Deux anges perchés sur les toits de Berlin recueillent les pensées intérieures des humains, à la recherche de sens et de beauté. Jusqu'à ce que l'un se coupe les ailes et renonce au ciel par amour pour une trapéziste. Ce conte allégorique Les Ailes du désir, chef-d'œuvre du cinéma allemand tourné seulement deux ans avant la chute du mur, livre le matériau rêvé pour un opéra. Ici, les Berlinois sont représentés par des marionnettes d'une humanité émouvante et fragile avec des crânes ouverts, scintillants et dorés.

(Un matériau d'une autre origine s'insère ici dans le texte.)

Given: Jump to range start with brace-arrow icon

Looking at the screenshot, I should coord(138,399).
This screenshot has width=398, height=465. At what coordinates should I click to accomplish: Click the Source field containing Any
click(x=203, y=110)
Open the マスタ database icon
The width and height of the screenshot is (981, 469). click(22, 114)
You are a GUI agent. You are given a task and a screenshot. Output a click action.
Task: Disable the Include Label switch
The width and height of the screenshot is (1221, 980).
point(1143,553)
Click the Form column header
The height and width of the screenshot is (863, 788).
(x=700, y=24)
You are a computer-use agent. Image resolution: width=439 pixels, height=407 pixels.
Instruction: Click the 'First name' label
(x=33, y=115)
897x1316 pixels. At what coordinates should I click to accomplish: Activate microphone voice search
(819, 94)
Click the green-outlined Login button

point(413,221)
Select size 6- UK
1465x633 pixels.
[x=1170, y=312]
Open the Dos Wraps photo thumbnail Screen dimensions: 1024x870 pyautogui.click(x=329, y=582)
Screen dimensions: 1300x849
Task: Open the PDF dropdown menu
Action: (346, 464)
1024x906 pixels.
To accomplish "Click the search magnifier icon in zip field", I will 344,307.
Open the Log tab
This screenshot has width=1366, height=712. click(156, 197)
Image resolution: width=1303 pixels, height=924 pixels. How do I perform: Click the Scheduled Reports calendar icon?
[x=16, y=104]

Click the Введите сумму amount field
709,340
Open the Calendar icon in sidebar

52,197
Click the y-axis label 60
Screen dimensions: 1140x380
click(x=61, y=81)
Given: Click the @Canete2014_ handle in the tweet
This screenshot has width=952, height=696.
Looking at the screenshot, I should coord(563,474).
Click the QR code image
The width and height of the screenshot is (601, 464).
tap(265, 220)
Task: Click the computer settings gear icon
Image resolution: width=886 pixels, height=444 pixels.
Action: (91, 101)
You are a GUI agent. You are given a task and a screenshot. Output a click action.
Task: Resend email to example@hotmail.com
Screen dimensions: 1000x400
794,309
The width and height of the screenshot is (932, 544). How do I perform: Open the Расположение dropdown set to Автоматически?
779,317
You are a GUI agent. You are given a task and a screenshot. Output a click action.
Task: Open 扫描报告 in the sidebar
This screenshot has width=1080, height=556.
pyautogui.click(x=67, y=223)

Pour recréer la magie sur scène, Grégory Voillemet illustre le Berlin des années 80 par des rideaux transparents dans une mise en scène épurée, tout en ombre et lumière : « Le film de Wim Wenders, c’est un fleuve de deux heures. C’est d’abord un symbole ; il y a un côté documentaire de Berlin et ce sont ces films contemplatifs qui nous aident à aller plus loin vers la pensée. Il y a le regard du poète sur le monde, il y a un regard aussi philosophique. Donc, l'opéra commence par cette page blanche et ça devient le ciel des anges. »
Une œuvre politique
L'ange principal est incarné par une femme, la voix divine et charnelle de la soprano guyanaise Marie-Laure Garnier : « Les anges n'ont pas de genres et c'est là toute la beauté aussi de cette réadaptation. Damielle est l’ange qui voit le monde avec des yeux d’émerveillement et dans la vocalité, on assiste tout au long de l’opéra à son évolution entre ciel et terre ; donc elle passe des graves aux aigus et des aigus aux graves très rapidement. C’est une musique qui appelle une certaine légèreté et en même temps, on a vraiment besoin d’être ancré dans son corps pour pouvoir trouver de l’élasticité, de chanter tous ces airs extrêmement lyriques et parfois murmurés. Il y a un mélange entre lyrique, pop, rock et on sent cette humanité. »
Ces Ailes du désir lyriques prennent un envol encore plus poétique grâce à la musique du franco-tunisien Outhman Louati. À peine né au moment de la chute du mur en '89, il est pleinement conscient de la dimension politique de l'œuvre : « En pleine résurgence du conflit israélo-palestinien, parler de la Shoah, ce n'est pas neutre et puis il y a des murs partout aujourd’hui : à Gaza, en Ukraine, en Corée, au Mexique, c’est une frontière terrible qui est vieille comme l’humanité. Le mal, c'est la séparation. Et les anges sont là pour aller au-dessus des murs. »
Avec une musique subtilement nourrie de touches électroniques et circassiennes qui donne des ailes : « C’est une louange, ça chante l’existence. C’est un cri d’amour, mais un cri d’amour à l’égard de l’humanité ; on en a besoin aujourd’hui. »
► Les Ailes du désir, création mondiale de la Co[opéra]tive, continue sa route à travers la France jusqu'au 24 mai 2024, de Dunkerque à Tourcoing en passant par Besançon le17 et 18 janvier, puis Compiègne, Nantes et Rennes.